De combinatie van literatuur en moraal ligt gevoelig. Dat snapt de auteur zelf ook wel en daarom probeert hij de hoofdpersoon, Thomas Roos, de critici voor te laten zijn: „Novelle barstensvol bijbelse boodschappen. Literair wanproduct. (...) En dan te weten dat ik met mijn aantekeningen niet in het minst de pretentie heb een literair werk op tafel te leggen.” Alles wordt dus in het teken gezet van de boodschap.

Vragen
Na een slopende tijd wordt het dertienjarige meisje Elly Israëls verkracht en vermoord gevonden. Elly's moeder ervaart steun in haar geloof , maar haar vader uit zijn woede vooral richting God. Toch staan de vragen van Jacob, de vader van Elly, niet centraal, maar die van Thomas Roos, de plaatselijke journalist. Enkele jaren terug heeft hij zijn vrouw op 35-jarige leeftijd verloren en al zijn vragen en twijfels komen nu in verhevigde vorm terug. Hij vertegenwoordigt eigenlijk de vragen die dit lijden oproept en gaat op zoek naar een antwoord op de waaromvraag.

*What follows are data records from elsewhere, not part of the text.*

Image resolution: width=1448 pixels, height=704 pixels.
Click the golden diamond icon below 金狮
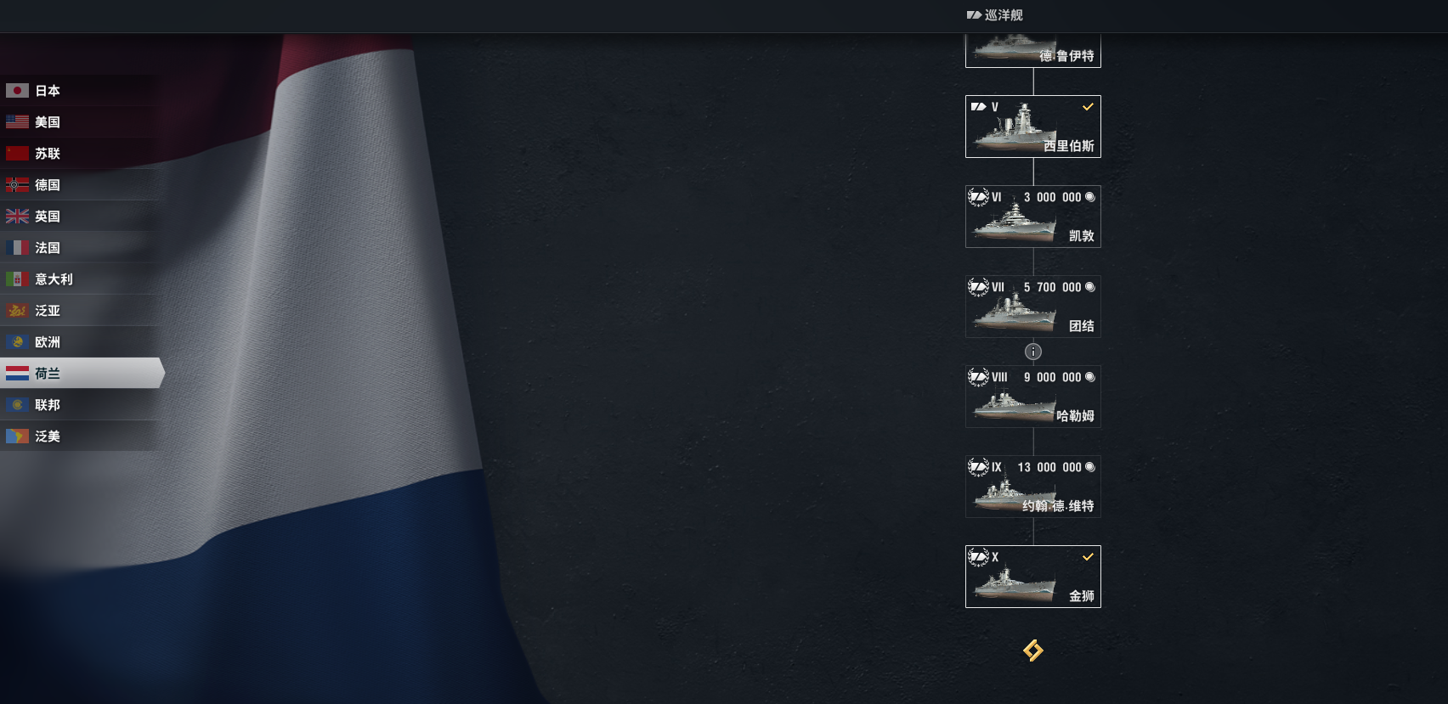coord(1033,650)
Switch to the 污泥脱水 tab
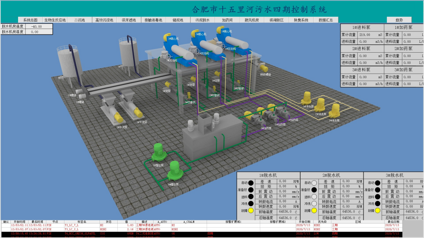424x238 pixels. coord(202,20)
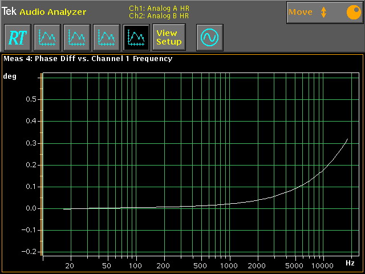Click the 1000 Hz frequency axis tick label

[x=229, y=267]
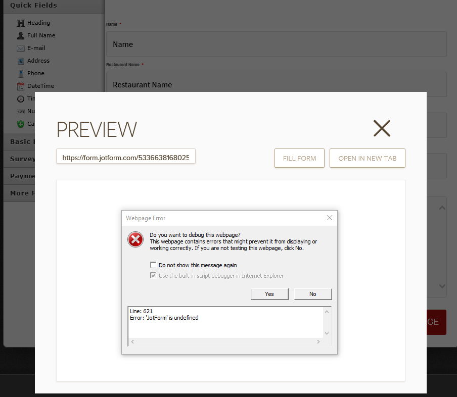This screenshot has width=457, height=397.
Task: Toggle 'Use the built-in script debugger' checkbox
Action: click(x=153, y=276)
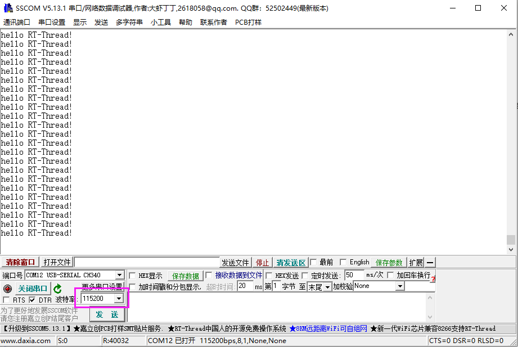Image resolution: width=518 pixels, height=347 pixels.
Task: Enable the RTS checkbox
Action: click(x=7, y=300)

De hoofdpersoon beweert geen literaire pretenties te hebben en dat niveau kunnen we in het boek dan ook niet waarnemen. Het verloop van het verhaal is voorspelbaar: er wordt een moord gepleegd, woonwagenbewoners worden aangewezen en zelfs belaagd, maar de dader is iemand die affectief verwaarloosd blijkt te zijn. De situatie is een echte laboratoriumsituatie en dat ligt echt niet alleen aan het feit dat het stadje nog stadsmuren heeft of aan het feit dat een jongen, aan zijn lot overgelaten in een kasteel, de grote bibliotheek van zijn ouders uit verveling bestudeert.

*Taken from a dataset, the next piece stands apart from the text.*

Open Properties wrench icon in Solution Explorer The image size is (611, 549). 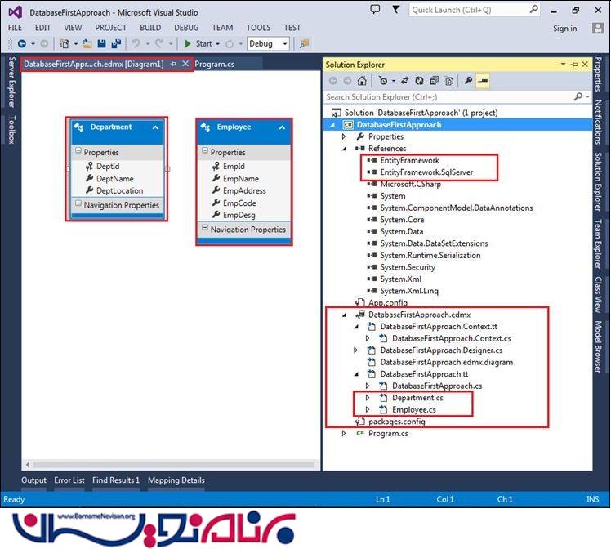click(468, 81)
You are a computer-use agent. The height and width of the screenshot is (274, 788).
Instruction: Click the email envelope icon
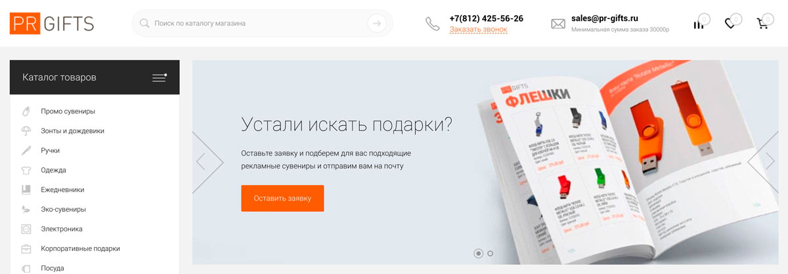558,24
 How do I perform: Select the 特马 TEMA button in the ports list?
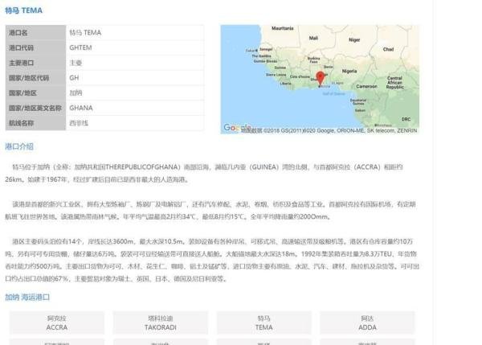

Bepaalde uitspraken vind ik ook zeer wonderlijk. Je kunt een echte boeddhist zijn, maar zijn dan je eerste woorden na de dood van je zus: „Ze was een lief kind, maar je moet afstand kunnen doen van de dingen die je lief zijn”? De enige figuur die ik waarachtig beschreven vond was Jacob, die tegen God vecht en uitroept: „Ik kan met U niet leven, maar ook niet zonder U!”

Geloof
Is ”De hovenier” een goed alternatief om het geloof over te dragen? De journalist stelt zijn vragen aan vier personen. De plaatselijke, traditionele dominee komt niet verder dan zondag 10 van de Catechismus. Hij heeft geen antwoord op de afwijzing van de vaderlijke hand van God. De evangelist Blijleven gebruikt het symbool van het borduurwerk dat aan de achterzijde een wanproduct lijkt te zijn, maar aan de goede kant bekeken een prachtig kunstwerk voorstelt. Dan krijgt de atheïst, de huisarts, de vraag naar Gods wil voorgelegd. Alle oneffenheden, schijnbare tegenstrijdigheden uit de Bijbel worden er aan de haren bijgesleept om zijn stelling dat God niet bestaat kracht bij te zetten.

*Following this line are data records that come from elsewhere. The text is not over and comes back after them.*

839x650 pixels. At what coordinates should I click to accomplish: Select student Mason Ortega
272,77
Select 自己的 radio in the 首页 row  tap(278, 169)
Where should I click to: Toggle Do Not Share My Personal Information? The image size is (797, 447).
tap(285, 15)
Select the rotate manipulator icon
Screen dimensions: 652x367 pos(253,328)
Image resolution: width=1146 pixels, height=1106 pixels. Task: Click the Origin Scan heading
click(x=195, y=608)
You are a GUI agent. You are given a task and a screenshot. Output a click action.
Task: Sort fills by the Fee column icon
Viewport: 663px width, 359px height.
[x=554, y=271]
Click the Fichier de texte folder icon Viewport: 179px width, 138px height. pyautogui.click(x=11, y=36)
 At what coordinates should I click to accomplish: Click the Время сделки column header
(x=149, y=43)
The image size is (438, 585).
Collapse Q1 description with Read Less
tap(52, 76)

Ten slotte belandt Thomas bij de hovenier, Jozias van de Hooghe (let op de symboliek in de namen). Als een soort Jezus legt hij de leer van de liefde uit aan de ongelovige Thomas, maar ik ben verbaasd over zijn uitspraken: „De bijbel is en blijft voor mij een schitterende tuin, waar de mooiste kruiden groeien en bloeien, ook al staat er dan het een en ander in waarvan ik persoonlijk denk: dit past er niet in en dat zou je er eigenlijk uit moeten kunnen wieden.” Als Thomas vragen stelt over de schepping, wijst hij op poëtische verdichting; net zoals een gedicht moet je het begin van de Bijbel niet helemaal letterlijk nemen. „Die dorens en distels waren er natuurlijk altijd al.” En als Thomas dan vraagt of Jozias niet bang is voor het hellend vlak, omdat hij vandaag het begin- en einddeel als poëzie ziet en morgen het middendeel, antwoordt Jozias dat een hellend vlak ook nodig is om naar boven te klimmen!

Zoektocht
Hij geeft toe „het geloof van de zondagsschool” niet meer te kunnen bezitten omdat hij zoekt naar eerlijke antwoorden. En daarin gaat hij heel ver; hij komt er zelfs toe om te zeggen: „Ik ben ervan overtuigd dat God de zonden al vergaf lang voordat Hij het bloed van Jezus zag.” Hij ziet Jezus wel als „paaslam”, maar „je moet een beetje oppassen met voorstellingen die je wijs willen maken dat God geen andere mogelijkheid zou hebben om alles weer in orde te brengen dan alleen door het bloed van Zijn eigen kind te eisen.”

Ik begrijp niet wat Jozias' antwoord toevoegt aan het zoeken naar het antwoord op de waaromvraag. Hij schetst het leed als een gevolg van het pijnlijke geboorteproces van een nieuwe aarde, waarop liefde en recht in vrede zullen wonen, maar neemt dan de lezer ineens mee op zoektocht naar misleidende antwoorden op allerlei theologische vragen. Daarom vind ik ”De hovenier” niet alleen een literair wanproduct maar ook een dwaallicht.